脱毛症や4か月たっても嗅覚の異常も。
国立国際医療研究センターは、新型コロナウイルスで入院し、ことし2月から6月までに退院した人に、
その後、追跡調査を行い、聞き取りをして後遺症の有無を調べた。
結果、退院後に髪の毛が抜ける脱毛症になった人や、4か月たっても息切れや匂いが感じられない、
嗅覚の異常などをうったえる人がいた。
聞き取りができたのは63人で、平均年齢は48.1歳、複数の人に共通の症状があり、
発症からおよそ4か月たった段階で、息切れがあったのは7人で、率にしておよそ11%、
けん怠感と嗅覚の異常がそれぞれ6人でおよそ10%、せきが4人でおよそ6%、
味覚障害が1人でおよそ2%だった。
さらに、この中で追加で調査できた58人のうち、ほぼ4分の1にあたる、
男性9人、女性5人のあわせて14人は、発症から2か月ほどのちに脱毛症になったという。
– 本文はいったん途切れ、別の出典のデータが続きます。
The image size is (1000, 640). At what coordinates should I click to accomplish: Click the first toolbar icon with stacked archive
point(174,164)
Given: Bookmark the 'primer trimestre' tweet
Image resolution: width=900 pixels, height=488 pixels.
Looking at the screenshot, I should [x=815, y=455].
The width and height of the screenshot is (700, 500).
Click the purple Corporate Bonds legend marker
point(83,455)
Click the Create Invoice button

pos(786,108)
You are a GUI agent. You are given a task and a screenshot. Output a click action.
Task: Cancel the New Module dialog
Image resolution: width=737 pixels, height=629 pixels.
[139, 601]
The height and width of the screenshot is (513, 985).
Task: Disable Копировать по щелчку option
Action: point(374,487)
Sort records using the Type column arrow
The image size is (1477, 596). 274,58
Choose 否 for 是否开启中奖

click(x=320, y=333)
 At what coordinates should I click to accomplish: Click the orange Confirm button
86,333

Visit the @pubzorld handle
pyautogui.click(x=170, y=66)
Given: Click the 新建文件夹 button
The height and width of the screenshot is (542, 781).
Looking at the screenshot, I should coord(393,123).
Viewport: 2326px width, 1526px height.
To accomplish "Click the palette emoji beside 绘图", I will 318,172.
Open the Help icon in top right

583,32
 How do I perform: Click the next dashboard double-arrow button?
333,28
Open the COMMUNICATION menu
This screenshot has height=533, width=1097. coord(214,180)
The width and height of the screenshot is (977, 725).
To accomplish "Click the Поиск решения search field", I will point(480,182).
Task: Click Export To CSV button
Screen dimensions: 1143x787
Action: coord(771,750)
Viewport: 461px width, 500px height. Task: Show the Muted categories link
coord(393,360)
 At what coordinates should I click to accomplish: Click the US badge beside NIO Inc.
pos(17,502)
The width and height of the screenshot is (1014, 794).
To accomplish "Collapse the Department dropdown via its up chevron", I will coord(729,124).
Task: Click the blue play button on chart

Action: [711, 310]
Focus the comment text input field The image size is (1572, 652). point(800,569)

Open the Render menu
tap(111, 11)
このうち5人は、おおむね2か月半で治ったが、残りの9人は、
調査の時点で脱毛症になってからの期間が短かったこともあり、治っていなかったという。
脱毛症は、エボラ出血熱やデング熱から回復したあとでも報告されている。
研究を行った森岡慎一郎医師は、
「治療が長引いたことによる心理的なストレスが引き金になった可能性もある。
今後も調査を続け、後遺症が出るリスクの要因を明らかにしていきたい」と語った。